Slim phone look good, head turning good. Chinese manufacturers are putting in their best effort to shave off those extra millimeters or tenth of mm to win the slimmest crown, and that has resulted in a wave of ultra slim devices like Gionee Elife S5.5, Gionee Elife S5.1, OPPO R5 and Vivo X5 max, in decreasing order of waist size. Before Gionee tries to woo us with another contender at MWC, here are some potential reasons for why you wouldn’t want to buy a slim phone.
Super Amoled Displays
Super AMOLED displays aren’t bad, but they are just not for everyone. They are characterized by marvelous blacks, great contrast but poor whites. This means you will observe a blue tint when viewing a white background or reading text, which can be annoying. AMOLED technology has been improved over the years and high end AMOLED displays like in Samsung Galaxy Note 4, have good whites too, but still not IPS LCD good.
Since Super AMOLED displays don’t require a back light, they are slimmer and consume less power as compared to IPS LCD panels.
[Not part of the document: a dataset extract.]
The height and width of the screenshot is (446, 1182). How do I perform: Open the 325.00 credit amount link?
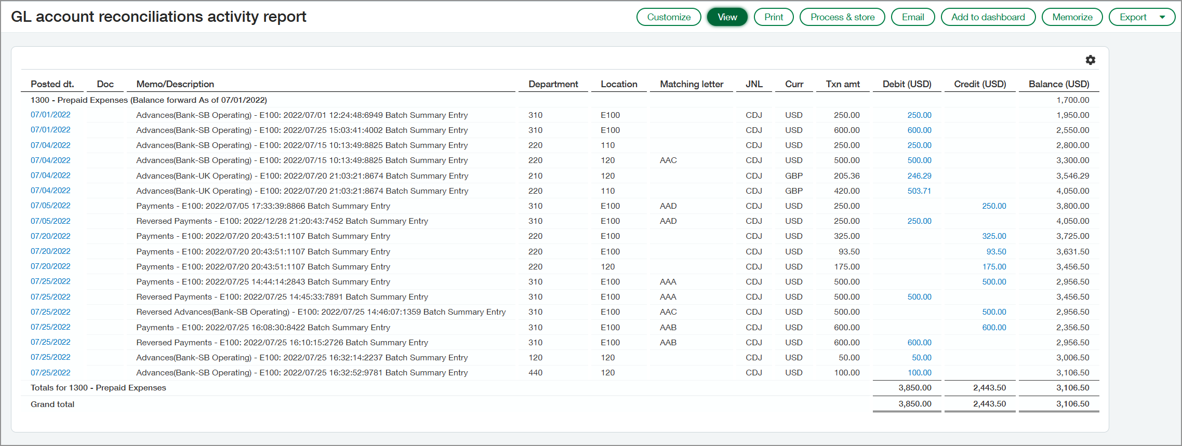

Because of these two factors, Amoled displays have a seat reserved in all slim phones and thus, make sure it is in line with your taste before you proceed.
Running for the slimmest title belt doesn’t allow manufacturer to add snuggly back curves or an ergonomic design to their smartphones. Ultra slim phones can feel annoyingly weird in hands, especially while typing in portrait mode. Over longer period of usage, they also begin to uncomfortably poke your hands.
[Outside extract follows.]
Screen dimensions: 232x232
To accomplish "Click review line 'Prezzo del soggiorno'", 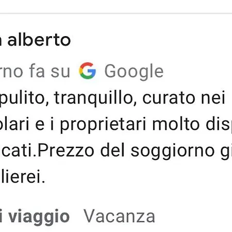I will [116, 151].
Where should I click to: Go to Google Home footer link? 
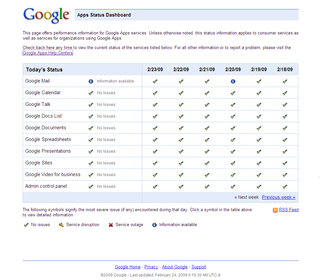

Heating isn’t a necessary evil, but yes we have seen slim phones like Elife S5.5 heat to undesirable proportion even with day to day usage. Besides, it can be irritating to pick them up from flat surfaces.
Trying extra hard to shave those millimeters results in one compromise or the other. Gionee Elife S5.1 doesn’t offer MicroSD card slot. Oppo R5 eliminates 3.5 mm audio jack too. While Vivo X5Max seems to have both these factors covered, a mere 2000 mAh battery sounds unacceptable for a 30K+ device.
Even with Oppo’s admirable VOOC rapid charging, we would appreciate a bigger battery – as big as possible, without making it unusually heavy – even if that means a couple of extra millimeters.
Large senor size is perhaps the most important parameter for great quality images, and thus with Slim phones we often see a camera bump, or reduced sensor size, both of which look and feel weird.
Even iPhone 6 was widely criticized for rear camera bump, which also prevents it from comfortably resting on its back. This also increases the probability of scratches on the rear camera lens, which can in turn deteriorate picture quality. However, this won’t matter much when you put on a case.
To achieve that slim form factor, manufacturers are more tempted to fuse front panel and display assembly, use a lot more glue inside instead of screws and solder battery and other component on motherboard. All of this adds up to expensive repair, especially at a local repair store near your home
In spite of all these points, we do agree that slim phones have a certain panache attached to them and people love them. We do marvel at the engineering prowess, but is slimmer than 5 mm too slim? Would you be willing to pay extra for compromised specifications/ hardware just because they are housed in an ultra slim casing? The answer to that will be subjective to your individual needs.